E então que eu resolvi dar uma segunda chance e pedi de presente de aniversário. Ganhei da Day, que deu para mim outros ótimos livros, incluindo uma versão em inglês de Ensaio sobre a cegueira que ainda tenho que ler. Enfim, que surpresa ahn. Adorei Macunaíma. Devorei o livro nas horas que tinha livre e depois ainda fiquei pensando nele, saboreando alguns momentos e pensando em como deveria ter sido legal conversar com o Mário de Andrade, há.
Macunaíma é livro para ler esquecendo da realidade. Você faz um pacto com o narrador quando passa os olhos na primeira página: não importa mais o que eu considero real, vou acreditar no que é dito aqui. É um acordo parecido com o que um fã de Tolkien faz ao abrir O Senhor dos Anéis: ele não vai ficar pensando “Pftt, elfos não existem!”, “Bah, anéis do poder, que bobagem!”. O que pode ser complicado para o leitor para romper com a a noção de realidade que ele tem é que Macunaíma é uma fantasia, mas ainda assim busca elementos reais combinando com o nonsense. Digamos que é quase o que Douglas Adams faz em O Guia do Mochileiro das Galáxias, mas sem o sci-fi.
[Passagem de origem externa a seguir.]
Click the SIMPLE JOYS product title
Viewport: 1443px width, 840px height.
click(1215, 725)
E é óbvio que com o nonsense vem muito de humor também. Como a invenção do futebol, ou o plano para ir para a Europa (virar pianista e pedir pensão do Governo, hehe). O engraçado é que assim como acontece em Os Filhos da Candinha, a obra é de uma atualidade assombrosa, não só no enredo, mas nos recursos que Mário usa para escrever. A narrativa é predominantemente marcada com tons de oralidade, como se alguém estivesse contando sobre lendas indígenas para um grupo de pessoas. A única excessão é uma carta escrita por Macunaíma, que segue um tom de alguém que tenta soar formal.
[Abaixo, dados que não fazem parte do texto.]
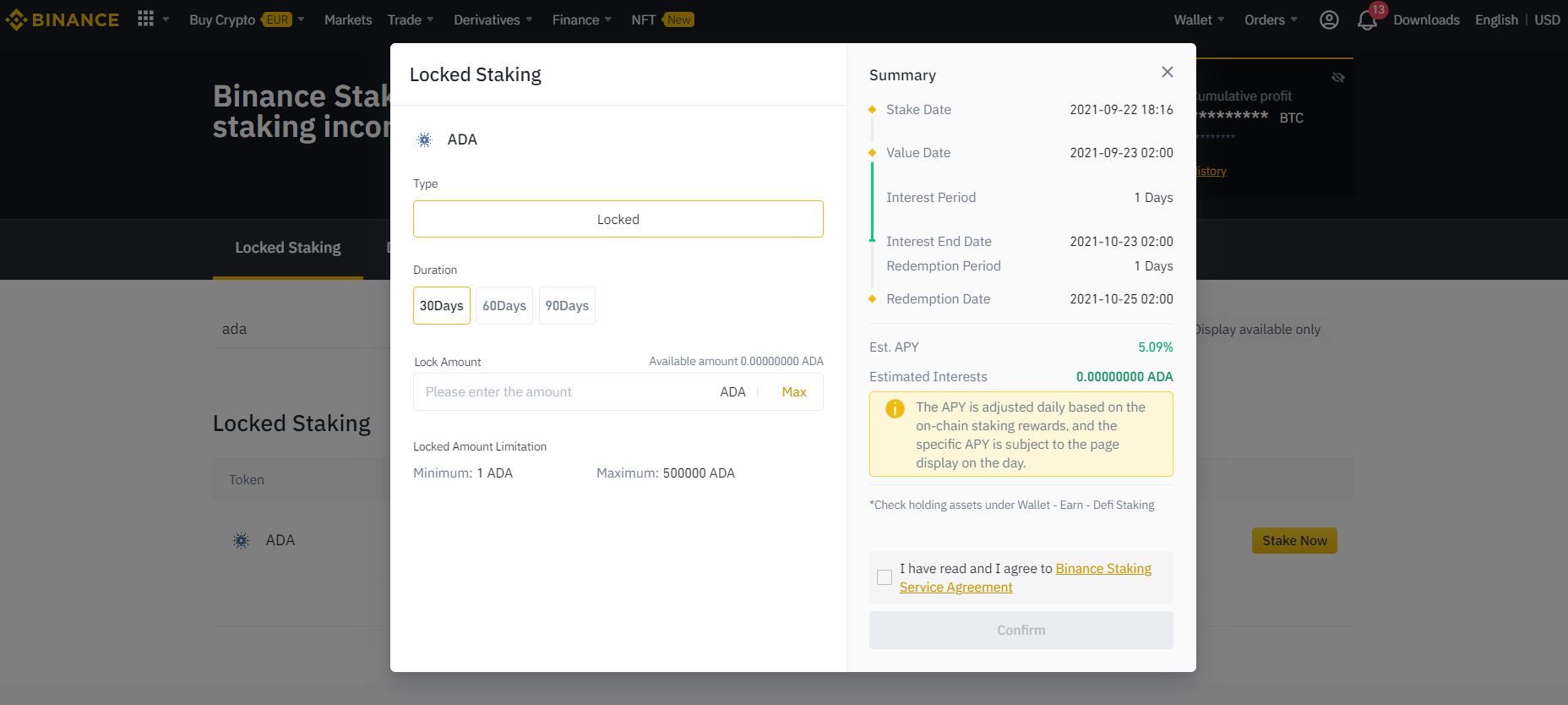Open the user profile icon
This screenshot has height=705, width=1568.
click(1328, 19)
Mas o legal mesmo é que ao romper com o real, Mário também quebra a noção de geografia do Brasil. Nós sempre vemos tudo em pedaços, como se nosso país fosse um monte de pequenos países, cada qual com suas características: São Paulo, Rio de Janeiro, Paraná Macunaíma quebra essa imagem quando o herói segue de um lado para outro como quem atravessa uma rua. Tudo é Brasil. E o próprio autor explica como faz isso:
Um dos meus interesses foi desrespeitar lendariamente a geografia e a fauna e flora geográficas. Assim desregionalizava o mais possível a criação ao mesmo tempo que conseguia o mérito de conceber um Brasil como entidade homogênea é um conceito étnico nacional e geográfico.1
Não é por mero ufanismo que a obra merece ser lida. Mereceria mesmo que fosse algo relacionado com lendas australianas, japonesas ou mexicanas. O que vale a pena mesmo é atentar ao fato de como um escritor do início do século passado conseguiu dar conta de algo que muitos ditos “modernos” simplesmente não conseguem: inovar, manter-se atual mesmo com o passar dos tempos, e tudo isso sem perder o senso de humor.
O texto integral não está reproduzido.